Karbondioksit insan modeli özelliğine sahip insanların adları anıldığında insanların yüzü genel itibariyle buruşur, hoşnutsuzluk okunur. Ve insanlar bu tip insanlarla ikincil, üçüncül işlere girmekten çekinirler, ilişkilerini, iş birliklerini zorunluluk seviyesinde tutarlar.
Karbondioksit insanlar kanaatimce şu bakımlardan faydalıdırlar. Gecenin gündüzü gösterdiği gibi oksijen insanların açığa çıkmalarını, fark edilmelerini ve değerinin bilinmelerini göstermeleri açısından önemlidir.
Oksijen insanın modelinin tersine, başarılı insanların arasında karbondioksit insan modeli özelliklerini taşıyan insan görmek neredeyse imkânsızdır.
Evet, her iki model insanın özelliklerine yaşamınızdan yapacağınız gözlemlerle sizler de ilaveler yapabilirsiniz.
İki ayrı temel elementin kararında bir araya getirilmesiyle oluşan su nasıl ki mükemmel bir kıvama ve hayat veren bir nimete dönüşüyorsa oksijen ve karbondioksit insanlar bir araya gelerek hayat denen güzel birlikteliği oluşturmaktadırlar. Hayata bütüncül bir bakış ile bakıp oksijen insanların değerlerini bilmek, hayatımızda onlara daha çok yer açmak durumundayız.
Evet, her birimizin gerek sosyal ve gerekse iş hayatındaki eko sistemimizde, yakın çevremizde her iki modelden insan bulunmaktadır. Gözlemleyebildiğimiz kadarıyla oksijen modelinde insanların çoğunluk olduğu şirketlerde, ailelerde, organizasyonlarda ve toplumlarda başarı bir sonuç iken, tersinde ise başarısızlık sonuç olmaktadır.

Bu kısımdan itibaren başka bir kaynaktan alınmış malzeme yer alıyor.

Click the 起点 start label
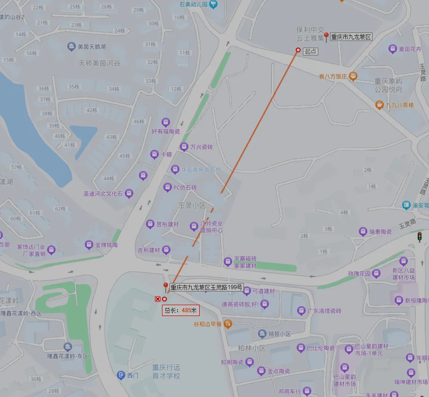tap(310, 51)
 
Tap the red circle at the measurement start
tap(298, 50)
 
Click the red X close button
tap(158, 299)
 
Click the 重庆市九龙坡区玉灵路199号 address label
tap(206, 287)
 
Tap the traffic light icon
tap(419, 237)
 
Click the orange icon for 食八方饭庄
tap(353, 76)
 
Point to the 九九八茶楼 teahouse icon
tap(379, 105)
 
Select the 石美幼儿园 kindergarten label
tap(194, 4)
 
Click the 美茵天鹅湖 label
tap(91, 47)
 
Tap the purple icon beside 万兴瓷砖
tap(184, 147)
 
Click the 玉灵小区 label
tap(192, 206)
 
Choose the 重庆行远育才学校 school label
tap(166, 372)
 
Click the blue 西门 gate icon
tap(121, 375)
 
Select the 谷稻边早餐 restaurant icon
tap(228, 324)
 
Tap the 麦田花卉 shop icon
tap(392, 49)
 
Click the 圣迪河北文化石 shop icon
tap(129, 193)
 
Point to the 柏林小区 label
tap(251, 348)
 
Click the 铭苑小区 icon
tap(262, 334)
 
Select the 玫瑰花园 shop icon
tap(376, 274)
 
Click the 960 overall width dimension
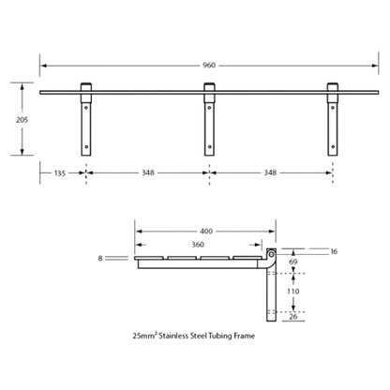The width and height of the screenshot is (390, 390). point(209,66)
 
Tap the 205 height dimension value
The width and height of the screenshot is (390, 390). point(22,120)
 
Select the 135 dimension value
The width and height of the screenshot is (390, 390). point(60,172)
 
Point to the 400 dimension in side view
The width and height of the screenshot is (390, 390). point(206,232)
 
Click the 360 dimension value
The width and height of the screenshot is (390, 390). point(198,245)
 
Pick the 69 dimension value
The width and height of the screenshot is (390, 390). point(292,262)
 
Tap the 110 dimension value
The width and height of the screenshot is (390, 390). point(293,292)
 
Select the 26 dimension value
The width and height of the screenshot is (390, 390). point(293,317)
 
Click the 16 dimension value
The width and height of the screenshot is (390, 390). point(334,251)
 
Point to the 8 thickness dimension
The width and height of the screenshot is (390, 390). point(100,259)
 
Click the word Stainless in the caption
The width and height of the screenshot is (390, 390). point(173,336)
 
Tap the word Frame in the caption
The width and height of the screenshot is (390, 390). point(245,336)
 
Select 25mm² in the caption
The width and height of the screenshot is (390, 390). point(144,336)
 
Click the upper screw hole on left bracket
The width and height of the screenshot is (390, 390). point(86,108)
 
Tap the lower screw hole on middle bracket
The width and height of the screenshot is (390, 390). point(209,146)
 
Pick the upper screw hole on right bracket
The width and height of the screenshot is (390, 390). point(333,108)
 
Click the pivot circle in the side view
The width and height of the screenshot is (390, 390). point(271,254)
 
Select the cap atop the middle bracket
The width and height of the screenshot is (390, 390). point(209,87)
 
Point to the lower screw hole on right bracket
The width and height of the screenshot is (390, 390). point(333,146)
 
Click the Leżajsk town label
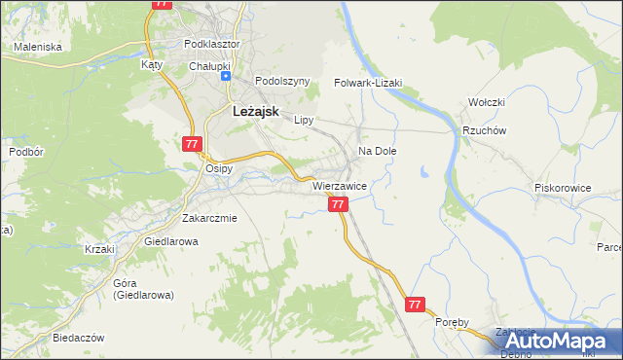point(256,111)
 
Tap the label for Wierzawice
point(339,186)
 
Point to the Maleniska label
point(38,46)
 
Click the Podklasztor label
point(212,44)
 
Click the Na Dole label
point(378,152)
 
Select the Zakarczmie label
point(209,218)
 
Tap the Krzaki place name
point(99,249)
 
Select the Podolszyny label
point(281,82)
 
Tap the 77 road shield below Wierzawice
point(338,204)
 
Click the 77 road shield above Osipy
point(192,144)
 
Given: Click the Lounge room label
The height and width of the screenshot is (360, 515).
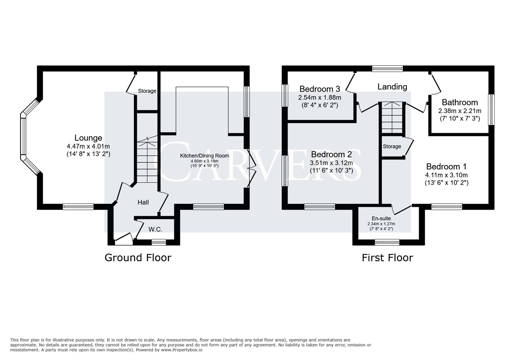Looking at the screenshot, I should coord(88,138).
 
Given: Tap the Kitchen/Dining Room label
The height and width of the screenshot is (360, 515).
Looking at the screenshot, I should coord(204,156).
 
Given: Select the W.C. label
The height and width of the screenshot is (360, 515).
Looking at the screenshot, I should coord(155,229).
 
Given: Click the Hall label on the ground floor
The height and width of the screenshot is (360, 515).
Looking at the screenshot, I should coord(143,202).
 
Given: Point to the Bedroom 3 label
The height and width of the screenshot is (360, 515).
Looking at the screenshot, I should coord(320,89).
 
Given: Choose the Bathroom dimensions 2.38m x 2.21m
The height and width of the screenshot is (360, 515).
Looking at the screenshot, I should coord(460,111).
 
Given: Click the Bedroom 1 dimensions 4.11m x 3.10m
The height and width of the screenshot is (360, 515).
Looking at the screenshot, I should coord(446,175).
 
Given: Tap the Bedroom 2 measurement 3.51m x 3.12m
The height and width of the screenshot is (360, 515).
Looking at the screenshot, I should coord(331,163).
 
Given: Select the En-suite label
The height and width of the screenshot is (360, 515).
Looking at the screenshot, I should coord(381,218).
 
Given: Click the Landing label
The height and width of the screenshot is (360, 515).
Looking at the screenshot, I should coord(392,87).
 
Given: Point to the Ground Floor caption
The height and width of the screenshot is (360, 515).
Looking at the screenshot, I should coord(138,258).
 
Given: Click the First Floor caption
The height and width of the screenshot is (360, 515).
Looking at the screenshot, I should coord(387,258).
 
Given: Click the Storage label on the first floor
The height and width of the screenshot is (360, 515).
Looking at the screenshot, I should coord(392,146).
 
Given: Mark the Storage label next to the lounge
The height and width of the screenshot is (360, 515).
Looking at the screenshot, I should coord(147,91).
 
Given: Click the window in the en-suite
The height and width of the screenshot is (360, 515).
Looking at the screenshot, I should coord(387,242).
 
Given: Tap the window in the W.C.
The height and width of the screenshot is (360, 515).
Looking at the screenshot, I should coord(159,242).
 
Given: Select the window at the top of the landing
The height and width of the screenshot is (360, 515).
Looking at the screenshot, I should coord(388,69).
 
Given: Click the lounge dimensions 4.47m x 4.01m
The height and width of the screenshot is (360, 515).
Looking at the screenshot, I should coord(88,146).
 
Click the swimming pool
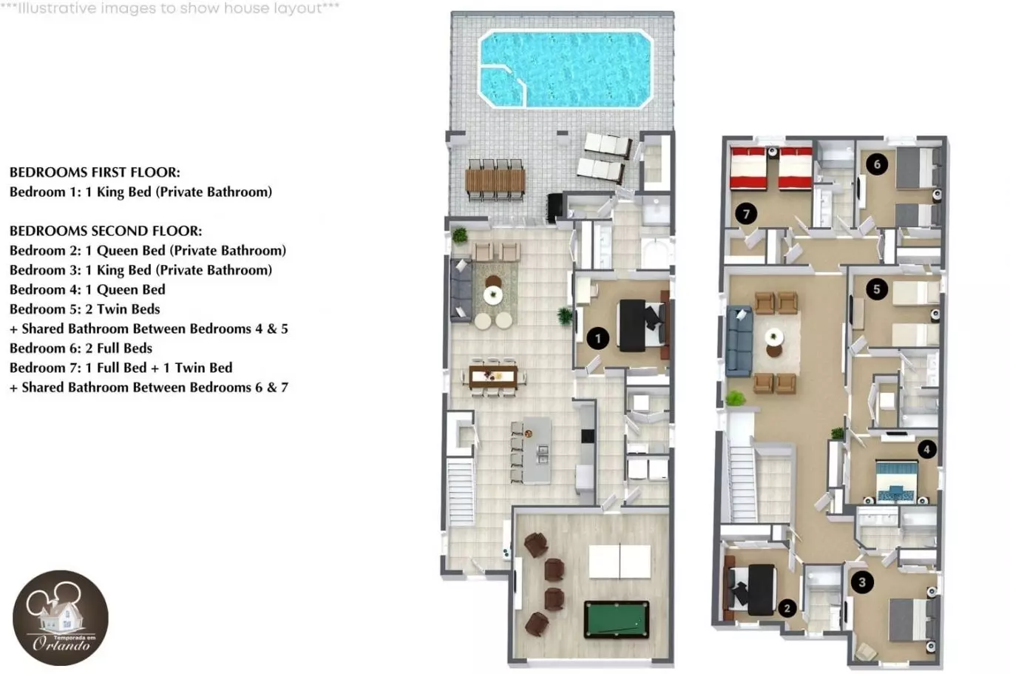566,69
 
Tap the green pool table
617,619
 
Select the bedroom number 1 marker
598,338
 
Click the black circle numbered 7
746,213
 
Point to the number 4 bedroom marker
926,449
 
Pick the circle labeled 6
877,164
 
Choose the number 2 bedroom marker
787,608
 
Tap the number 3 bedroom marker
862,582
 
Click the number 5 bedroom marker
876,289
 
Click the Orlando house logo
61,618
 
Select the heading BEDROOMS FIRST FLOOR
95,172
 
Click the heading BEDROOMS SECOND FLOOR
106,231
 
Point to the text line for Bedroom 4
87,289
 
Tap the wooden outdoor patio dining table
495,180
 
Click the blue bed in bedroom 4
896,481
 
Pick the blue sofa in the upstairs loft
739,342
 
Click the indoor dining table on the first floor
493,377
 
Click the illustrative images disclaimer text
170,8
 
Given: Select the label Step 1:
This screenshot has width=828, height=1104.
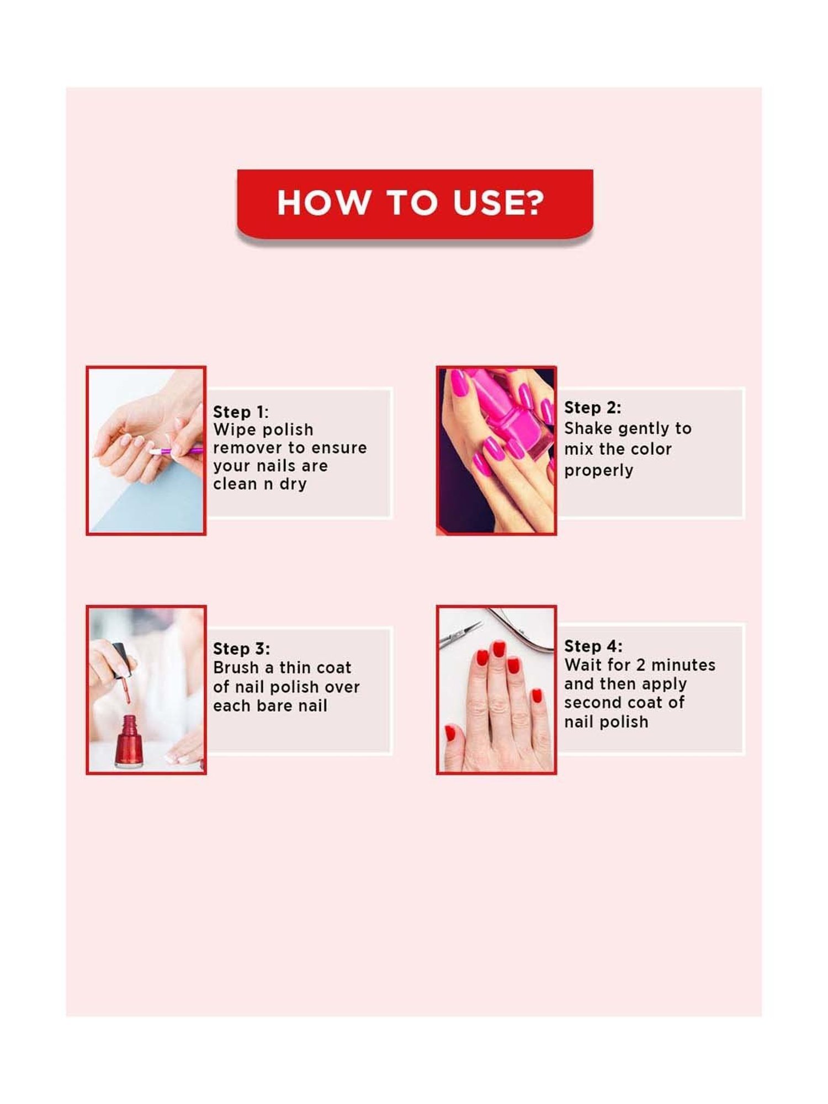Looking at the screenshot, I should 241,412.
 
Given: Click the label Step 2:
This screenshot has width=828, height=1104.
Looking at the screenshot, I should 592,408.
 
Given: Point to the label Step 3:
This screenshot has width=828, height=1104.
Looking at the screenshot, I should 241,649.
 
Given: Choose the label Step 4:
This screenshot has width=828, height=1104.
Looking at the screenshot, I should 593,646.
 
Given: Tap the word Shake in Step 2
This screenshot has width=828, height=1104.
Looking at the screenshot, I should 588,429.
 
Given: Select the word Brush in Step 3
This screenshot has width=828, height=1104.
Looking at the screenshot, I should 236,668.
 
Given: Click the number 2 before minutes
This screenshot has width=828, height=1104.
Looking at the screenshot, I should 641,665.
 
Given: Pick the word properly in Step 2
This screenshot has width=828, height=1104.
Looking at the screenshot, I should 598,471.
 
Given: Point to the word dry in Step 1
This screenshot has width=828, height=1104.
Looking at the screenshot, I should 293,484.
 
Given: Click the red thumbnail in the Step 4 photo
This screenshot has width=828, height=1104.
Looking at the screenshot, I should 450,733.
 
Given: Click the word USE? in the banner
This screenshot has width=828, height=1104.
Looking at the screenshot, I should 498,203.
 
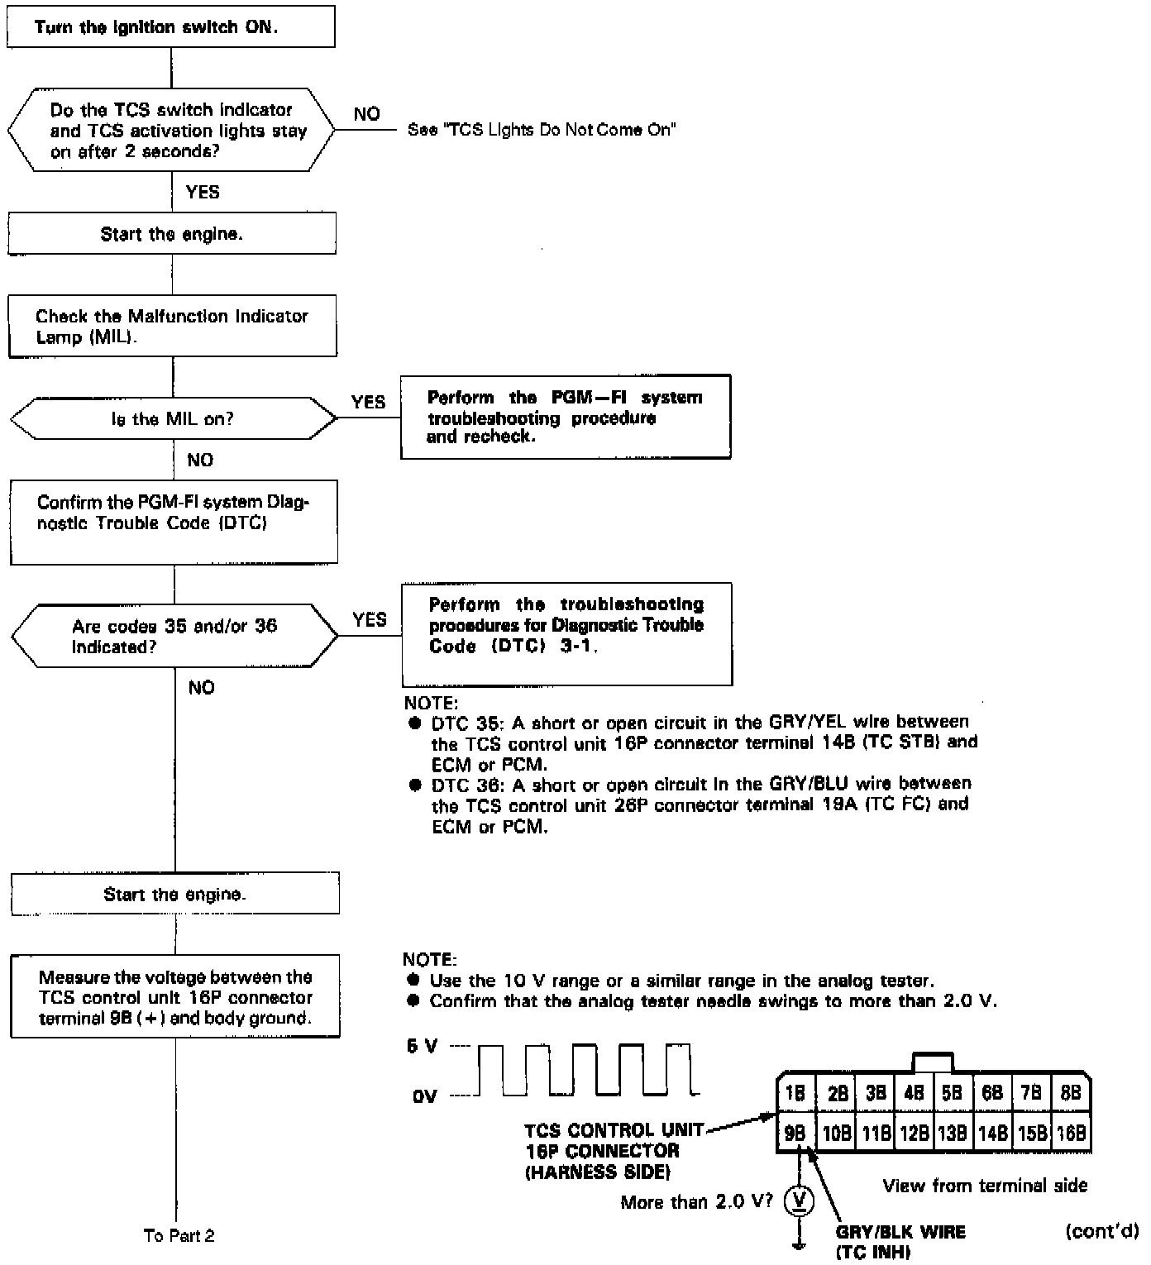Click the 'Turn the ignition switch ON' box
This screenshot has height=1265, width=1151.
[x=170, y=26]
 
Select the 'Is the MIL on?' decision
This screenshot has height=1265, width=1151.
[x=173, y=419]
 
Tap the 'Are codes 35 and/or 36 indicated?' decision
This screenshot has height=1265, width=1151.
[x=174, y=636]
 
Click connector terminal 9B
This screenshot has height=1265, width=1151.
[x=795, y=1133]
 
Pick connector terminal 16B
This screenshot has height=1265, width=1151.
[x=1071, y=1133]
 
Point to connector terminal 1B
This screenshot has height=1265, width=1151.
[x=795, y=1094]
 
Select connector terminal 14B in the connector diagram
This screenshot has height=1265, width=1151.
[x=992, y=1133]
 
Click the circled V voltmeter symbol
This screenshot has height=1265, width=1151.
[x=799, y=1201]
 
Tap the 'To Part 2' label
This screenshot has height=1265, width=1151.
[x=179, y=1235]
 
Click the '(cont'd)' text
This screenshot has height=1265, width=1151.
[x=1101, y=1231]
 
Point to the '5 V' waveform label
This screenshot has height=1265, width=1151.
[x=422, y=1047]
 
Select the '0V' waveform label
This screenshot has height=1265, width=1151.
[x=424, y=1096]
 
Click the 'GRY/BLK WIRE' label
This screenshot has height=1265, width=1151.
[x=900, y=1232]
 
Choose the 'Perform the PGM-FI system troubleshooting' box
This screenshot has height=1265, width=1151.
[x=566, y=417]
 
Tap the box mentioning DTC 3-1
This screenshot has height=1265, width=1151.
[x=566, y=634]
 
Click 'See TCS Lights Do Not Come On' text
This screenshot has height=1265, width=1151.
[x=542, y=130]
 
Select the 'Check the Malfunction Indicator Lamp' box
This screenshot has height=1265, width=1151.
[x=172, y=326]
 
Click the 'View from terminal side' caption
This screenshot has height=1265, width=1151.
[x=985, y=1186]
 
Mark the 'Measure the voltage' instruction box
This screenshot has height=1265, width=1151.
[x=175, y=996]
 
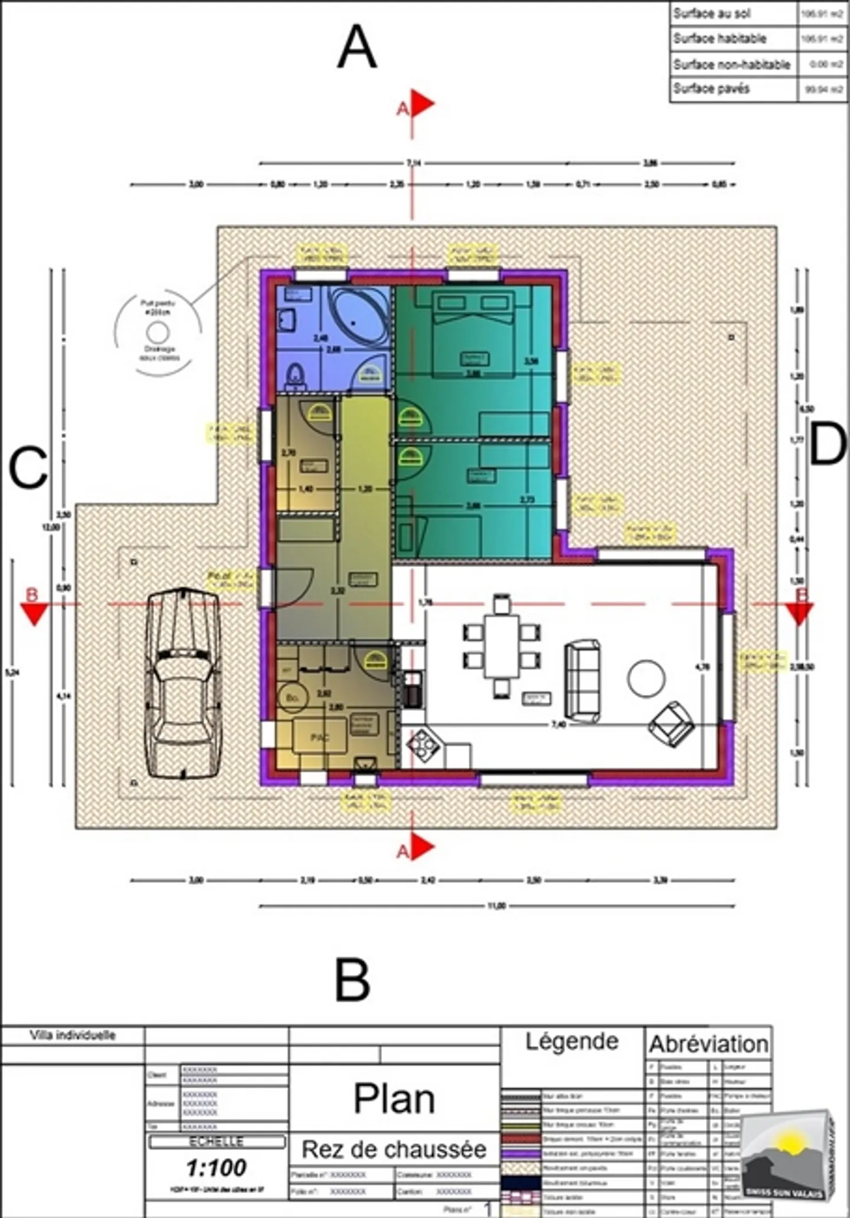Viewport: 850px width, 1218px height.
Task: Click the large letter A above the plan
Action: pyautogui.click(x=357, y=48)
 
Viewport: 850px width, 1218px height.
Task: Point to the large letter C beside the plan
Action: pyautogui.click(x=28, y=468)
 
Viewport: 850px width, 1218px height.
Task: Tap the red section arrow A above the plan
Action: pyautogui.click(x=421, y=104)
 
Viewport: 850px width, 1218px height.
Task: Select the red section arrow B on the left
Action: pyautogui.click(x=34, y=613)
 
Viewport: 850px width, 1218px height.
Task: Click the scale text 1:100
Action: pyautogui.click(x=217, y=1167)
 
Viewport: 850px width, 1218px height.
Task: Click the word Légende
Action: pyautogui.click(x=571, y=1041)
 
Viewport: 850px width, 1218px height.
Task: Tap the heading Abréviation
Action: pyautogui.click(x=708, y=1044)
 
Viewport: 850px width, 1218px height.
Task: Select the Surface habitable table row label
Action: pyautogui.click(x=720, y=39)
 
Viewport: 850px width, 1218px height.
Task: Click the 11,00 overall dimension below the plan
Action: pyautogui.click(x=496, y=906)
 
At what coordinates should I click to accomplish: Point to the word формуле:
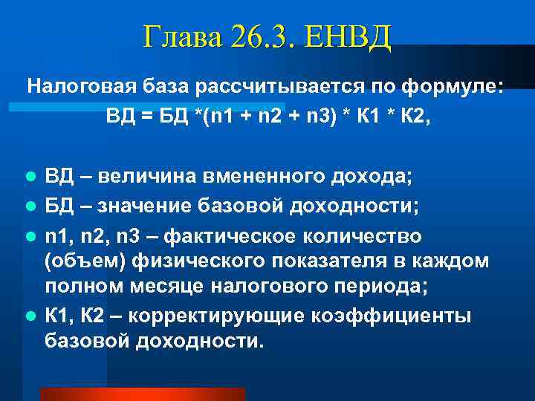pos(453,88)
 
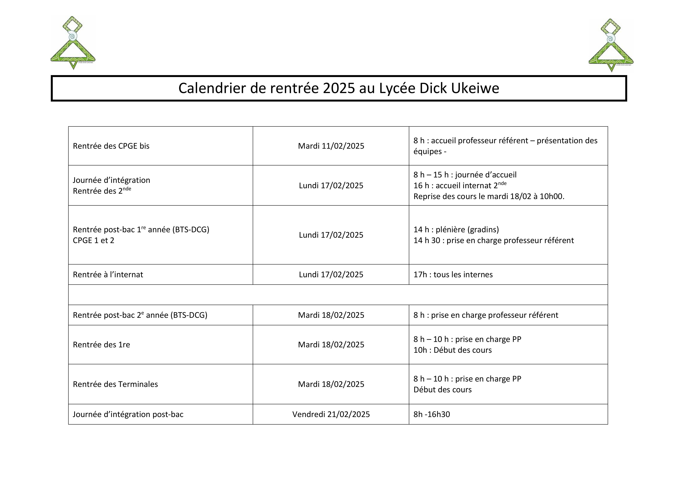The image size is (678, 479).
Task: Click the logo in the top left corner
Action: point(73,43)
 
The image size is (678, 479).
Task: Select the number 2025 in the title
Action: point(339,88)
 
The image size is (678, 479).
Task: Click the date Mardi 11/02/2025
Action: point(331,146)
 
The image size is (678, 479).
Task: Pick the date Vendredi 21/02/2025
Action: point(331,414)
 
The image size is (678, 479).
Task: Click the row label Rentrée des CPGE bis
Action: point(111,146)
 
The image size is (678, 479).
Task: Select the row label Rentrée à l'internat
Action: point(108,275)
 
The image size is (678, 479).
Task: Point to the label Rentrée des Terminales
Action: point(115,384)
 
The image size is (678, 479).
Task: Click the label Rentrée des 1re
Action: point(101,345)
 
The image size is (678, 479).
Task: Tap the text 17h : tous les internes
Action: point(453,275)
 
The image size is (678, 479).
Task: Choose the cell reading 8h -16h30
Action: point(431,414)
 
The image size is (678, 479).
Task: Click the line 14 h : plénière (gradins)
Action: point(456,230)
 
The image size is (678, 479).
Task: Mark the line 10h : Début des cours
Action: point(452,350)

Her iki model insanın özelliklerini bilerek ilişkilerimizi daha iyi yönetebiliriz. Oksijen insanlarla birlikteliklerimizi artırarak, karbondioksit insanlarla ile ilişkilerimizi zorunlu seviyelerde tutarak, sınırlayarak başarılarımızı geliştirebiliriz.
Peki, siz hangi modeli yaşamak ve halimizle temsil etmek istersiniz? Biraz üzerinde düşünmeye ne dersiniz?
Tercih size/bize kalmış. Her birimize düşen hangisinden olmak istediğimiz konusunda tercihimizi, irademizi ortaya koymak ve bunun arkasında sıkıca durmaktadır. Gerek evrensel değerler gerekse Anadolu’muzun ilim, irfan ve hikmet bezeli medeniyeti bizi oksijen insan olmaya yöneltmektedir.
Her ne iş yapıyorsak yapalım, “oksijen insan, oksijen ortak, oksijen yönetici, oksijen çalışan, oksijen işveren” olarak hayat yolculuğumuza devam etmeyi tercih ederek gerek kendimize gerekse iletişimde bulunduğumuz çevremize oksijen olabiliriz.
Bir kişinin etki alanın 8000 kişi olduğunu düşünerek bu yaklaşımımızı, bakış açımızı tüm etki alanımıza yayma çabasına girebiliriz değil mi? Böylelikle hem mutlu olmak hem de mutlu etmek mümkün olabilecektir.
Oksijeniniz/miz daim ve oksijen dostlarınız bolca olsun, hep artsın. Su gibi aziz olunuz.